## 抜粋本文
以下では、パネルディスカッションで交わされた主な議論を紹介します。
1. 我々が望むポストシンギュラリティ共生
議論は、理想像を「病気や老いから解放され、物質的にも精神的にも豊かな社会」と定義するところから始まりました。その一方で、人間と超知能の力関係を人間と他の動物の関係に重ね、私たちがどの位置を占めたいのかを再考すべきだという意見も出ました。超知能が圧倒的に賢い以上、人間が理想を描いても無意味ではないかとする懐疑もありましたが、価値を埋め込んだシステム設計を行えば理想は一定程度保存できるという反論が提示されました。また、優れた価値体系であれば超知能が再発見する可能性もあるという楽観的な見方、人間が自らを拡張して超知能と一体化していく将来像では「共生」という語自体が再定義を要するのではないかという指摘も加わりました。
2. 人間拡張とアイデンティティの変容
Neuralink などのインプラントで能力を拡張すると、価値観や嗜好が現在の自分と大きく異なる「新しい自分」が生まれるかもしれないという問題が提起されました。変容の速度が急激であるほど心理的・社会的リスクが高まるとの懸念や、知能向上によって欲望や効用が複雑化し未来の自己像が多様化する可能性が議論されました。最終的には、自己保存と自己拡張の欲求がトレードオフ関係にある点をどう受け入れるかが課題として浮上しました。

## 一覧
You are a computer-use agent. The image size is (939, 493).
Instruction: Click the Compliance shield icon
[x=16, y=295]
--
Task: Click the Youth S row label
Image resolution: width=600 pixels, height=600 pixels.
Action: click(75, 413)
==
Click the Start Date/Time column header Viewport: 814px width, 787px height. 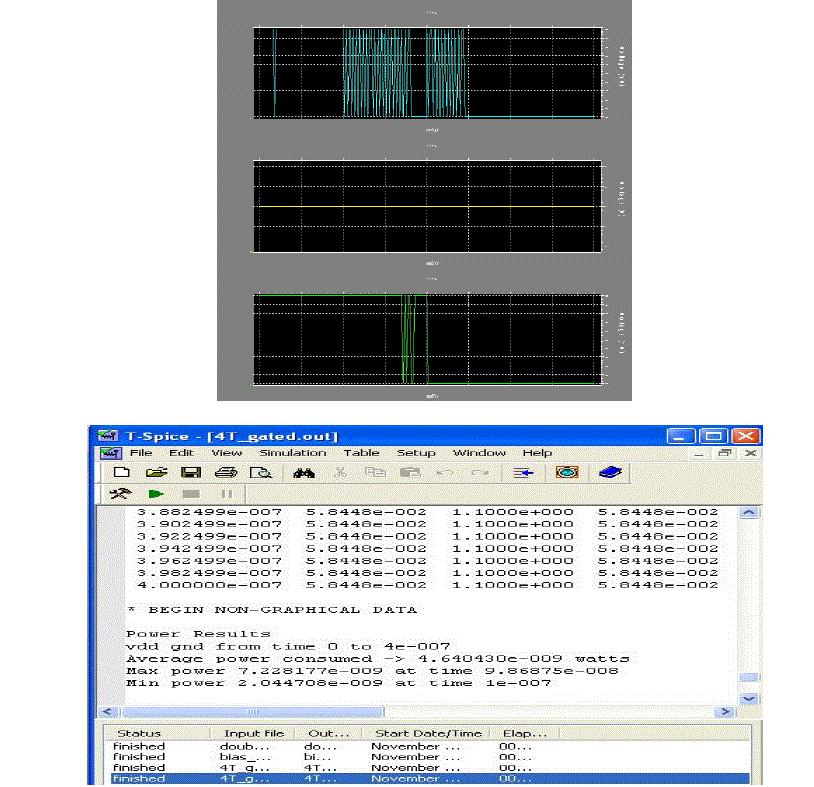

## 課題
1. パネルディスカッションの紹介文のうち「我々が望むポストシンギュラリティ共生」の節で、理想像を定義したあとに出された意見、懐疑、反論、見方、指摘をすべて挙げよ。
2. パネルディスカッションの紹介文を、最後の文のあとから書き継げ。
一覧は参照しなくてよい。

## 解答例
1.
・人間と超知能の力関係を人間と他の動物の関係に重ね、私たちがどの位置を占めたいのかを再考すべきだという意見
・超知能が圧倒的に賢い以上、人間が理想を描いても無意味ではないかとする懐疑
・価値を埋め込んだシステム設計を行えば、理想は一定程度保存できるという反論
・優れた価値体系であれば、超知能が再発見する可能性もあるという楽観的な見方
・人間が自らを拡張して超知能と一体化していく将来像では、「共生」という語自体が再定義を要するのではないかという指摘

2.
3. 「ポストシンギュラリティ共生」という呼称
シンギュラリティ後の共生を正面から扱う点は「他にない独自性」として好意的に評価されましたが、「共生」という結論を前提に置いていることへ違和感を示す声もありました。共生とアライメントの違い(互恵か片利か)を整理したうえで、共生にも相利・片利・寄生の三形態があるため互恵性だけに固執する必要はないという意見が共有されました。さらに、より耳目を集めやすい別の名称を検討すべきではないかとの提案もあり、呼称自体が今後の論点として残りました。
4. エージェント連鎖呼び出し(Agent Chain Reaction, ACR)のリスク
複数の AI エージェントが自律的にタスクを呼び出し合う ACR が早ければ三年以内に現実化するのでは、との予測が提示されました。セル・オートマトンのように振る舞いが複雑化し、最終状態の予測が困難になる点が最大のリスクとして認識されましたが、具体的な制御策については今後の検討課題となりました。
5. 自己進化する価値観と共生
価値観が自己進化するシステム同士が同じ価値に収束するという楽観はアナロジーに依存し過ぎているため警戒すべきだ、という慎重論が出ました。一方で、ルールベースの設計にすれば協調行動が自然に選好される可能性が高いという意見もあり、価値設計の枠組み選択が共生の成否を左右するという点でおおむね一致しました。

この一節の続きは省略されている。